● **QUESTIONS**:
A. In the article about Kennedy and Ernie Carlton, shorten the paragraph that begins "Carlton wasn't transferred" and keep its main facts.
B. From the article about Kennedy and Ernie Carlton, copy word for word the passage starting with "Calonico's camera captured" and going on through "made it appear.".

┌─ EXCERPTED TEXT

JFK's "silly bastard" can chuckle, 50 years later

Image 1 of 2

President John F. Kennedy is often remembered as cool, calm, and collected. But 50 years ago, a Tampa man sent JFK into a tizzy over a picture that appeared in the Washington Post.

It happened in July of 1963 when Ernie Carlton was stationed at Otis Air Force Base in Massachusetts. It's where Air Force One landed when the Kennedys visited their family retreat in Hyannis Port.

Carlton served as the base's public affairs officer, dealing with reporters and photographers who covered the Kennedys.


"I thought the world of Kennedy," said Carlton, now 83 years old. But a recently discovered recording reveals that Kennedy didn't think much of Carlton.

"That fellow is incompetent, who's standing beside Mrs. Kennedy's bed!" said the president in a phone conversation recorded in the White House. "He's a silly bastard! I wouldn't have him running a cathouse!"

Kennedy's rant, aimed at an Air Force general, came after the president saw an article reporting that the Air Force had built an expensive private hospital ward for Jackie Kennedy, who was pregnant at the time. Accompanying the article was a photograph showing a young Air Force officer, Ernie Carlton, standing by a hospital bed, smiling at the cameras.

"They're crazy up there!" shouted Kennedy on the phone. "And that silly bastard standing by the bed," said Kennedy, "what about transferring his ass out of here in about a month?"


Carlton wasn't transferred. In fact, he went on to serve 25 years in the Air Force -- including more than 300 missions over Vietnam -- and later became a college professor. He had no idea that he was the "silly bastard" until independent film producer Scott Calonico came to his home last year, showed him the photo, and played the phone recording.

Calonico's camera captured Carlton's reaction: "Oh, no! Honey, have you seen this? That's me!"

Carlton's surprise is at the heart of Calonico's award-winning short film, "The Silly Bastard Next to the Bed." It's about eight minutes long and can be viewed at http://vimeo.com/100981004.


Carlton tells me that he would have been fine never knowing that he was the "silly bastard." However, he would also not have reconnected with several old friends from the Air Force who saw the film and reached out to him.

He remembers now how he came to be pictured next to the bed. Carlton explained that he was leading reporters on a tour of the hospital, which he says was not nearly as lavish as the article made it appear.

He laughed when talking about the turn of events which revealed his brush with Kennedy hidden for half a century.

"I guess that's my claim to fame," he chuckled. "He didn't know me by name, but he had a nickname for me."

Carlton says he still admires Kennedy. Perhaps the incident helps humanize an icon of American history.

"People say things like that," Carlton smiled. "When I get mad, I might even let out a curse word."

It helps that Carlton, the man called "silly" by the president, has a good sense of humor -- 50 years later.

└─
┌─ PROVIDED DATA

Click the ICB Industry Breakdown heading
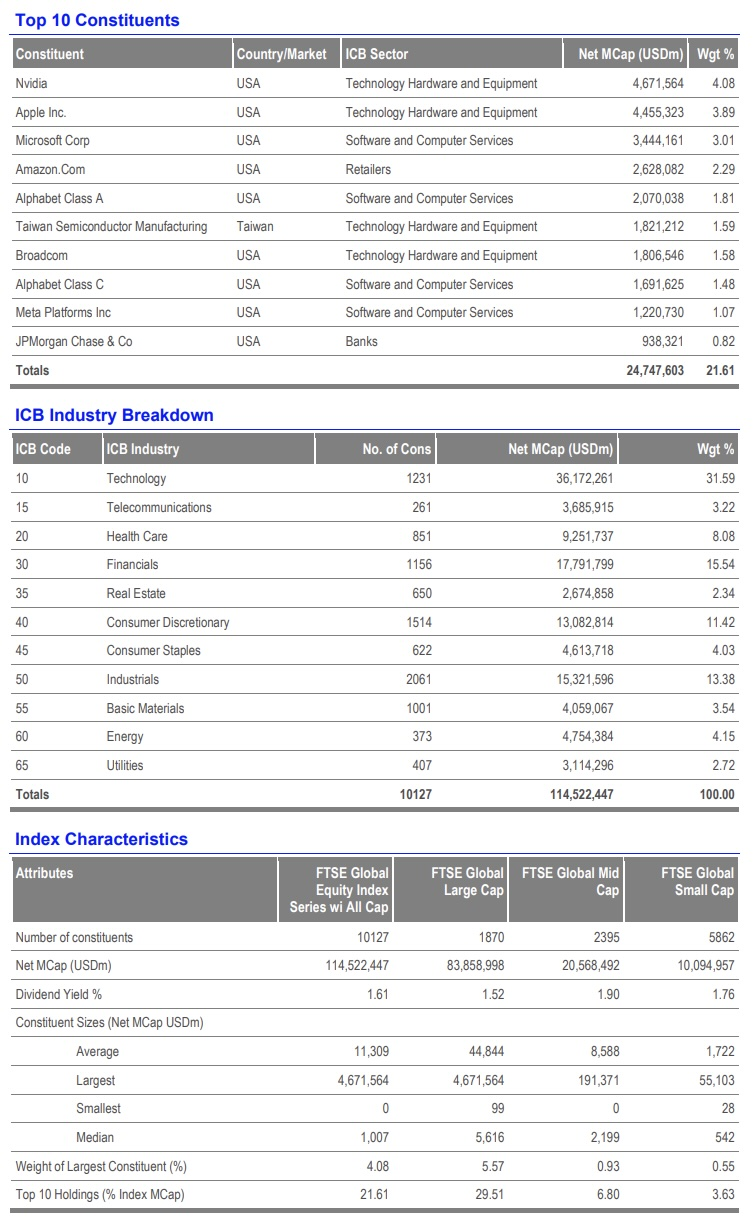The width and height of the screenshot is (754, 1228). click(114, 415)
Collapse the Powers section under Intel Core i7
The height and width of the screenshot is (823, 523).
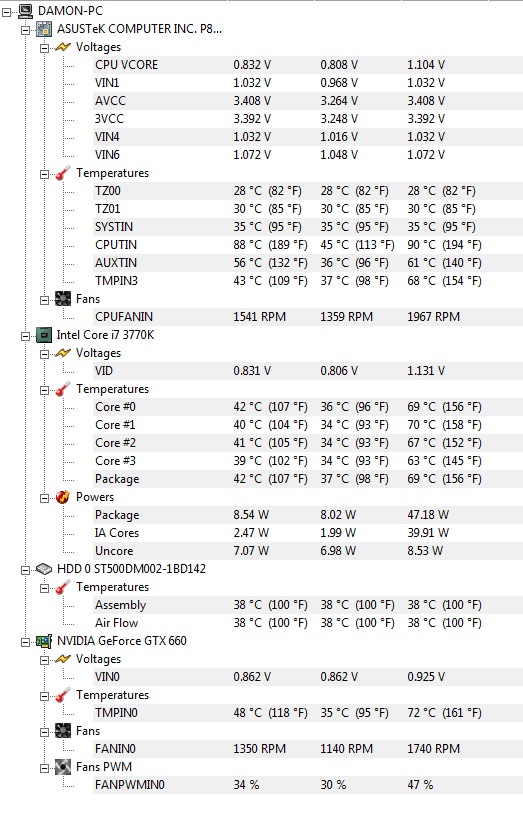[45, 499]
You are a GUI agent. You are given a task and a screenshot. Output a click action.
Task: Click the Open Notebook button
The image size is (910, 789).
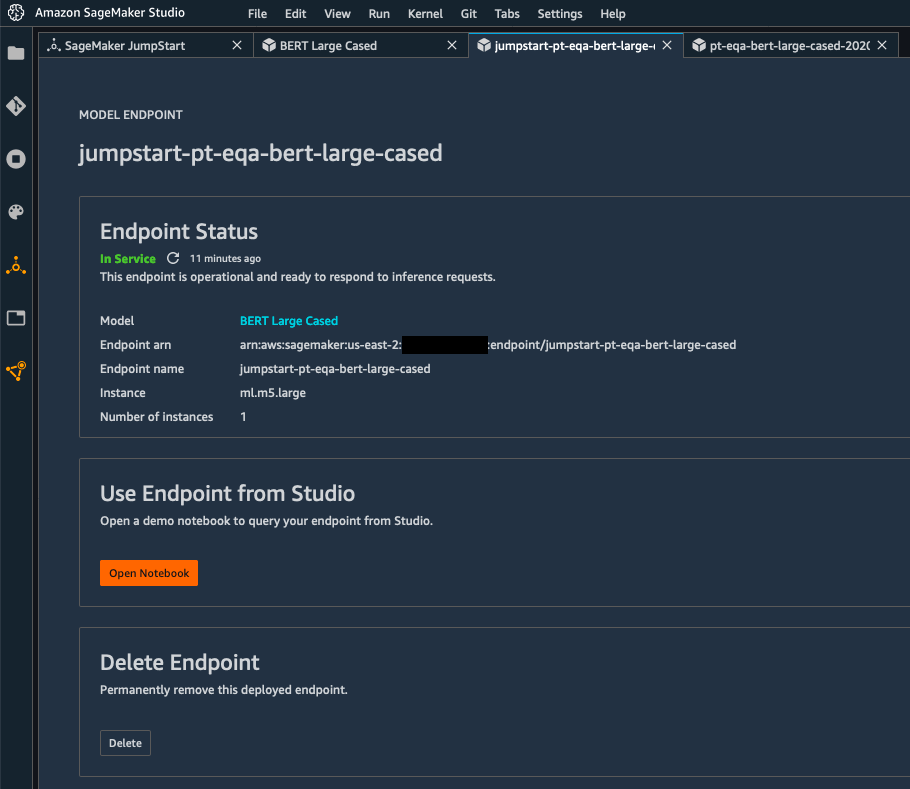pyautogui.click(x=149, y=573)
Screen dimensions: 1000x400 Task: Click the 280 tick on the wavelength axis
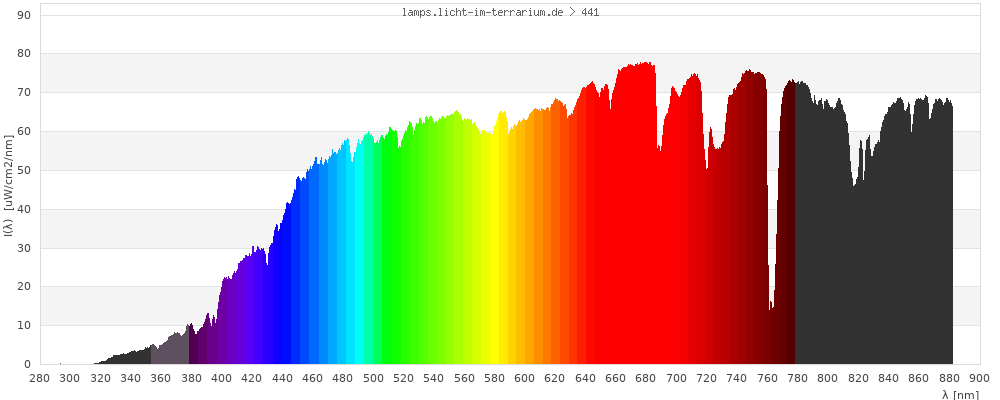[40, 378]
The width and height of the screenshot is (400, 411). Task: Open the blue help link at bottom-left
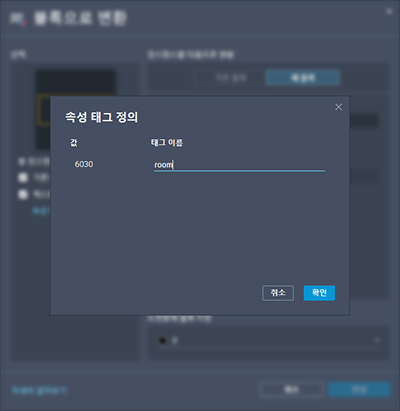click(39, 390)
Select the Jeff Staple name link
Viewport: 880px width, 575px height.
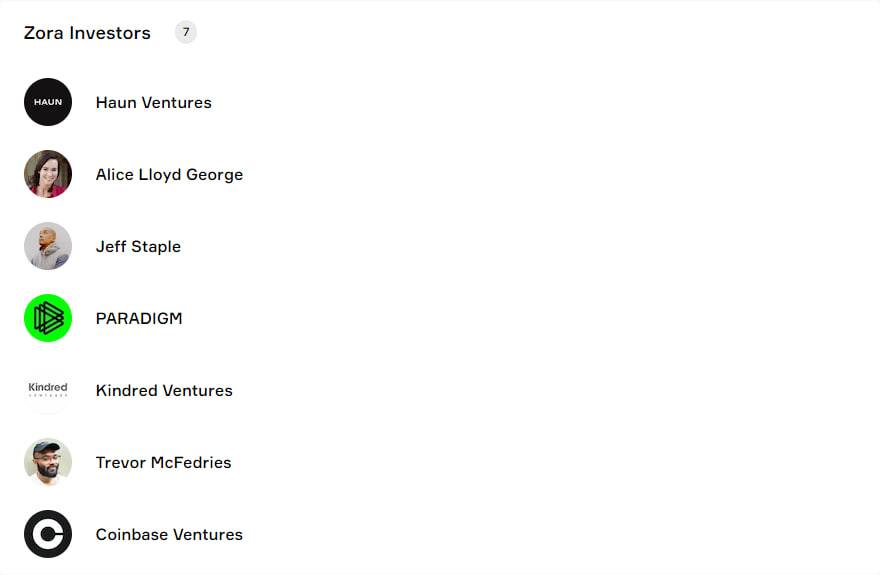[x=138, y=246]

└─

● **ANSWER SECTION**:
A. Carlton was never transferred. He served 25 years in the Air Force, including more than 300 missions over Vietnam, and later became a college professor. He didn't know he was the "silly bastard" until independent film producer Scott Calonico visited his home last year, showed him the photo, and played the phone recording.

B.
Calonico's camera captured Carlton's reaction: "Oh, no! Honey, have you seen this? That's me!"

Carlton's surprise is at the heart of Calonico's award-winning short film, "The Silly Bastard Next to the Bed." It's about eight minutes long and can be viewed at http://vimeo.com/100981004.


Carlton tells me that he would have been fine never knowing that he was the "silly bastard." However, he would also not have reconnected with several old friends from the Air Force who saw the film and reached out to him.

He remembers now how he came to be pictured next to the bed. Carlton explained that he was leading reporters on a tour of the hospital, which he says was not nearly as lavish as the article made it appear.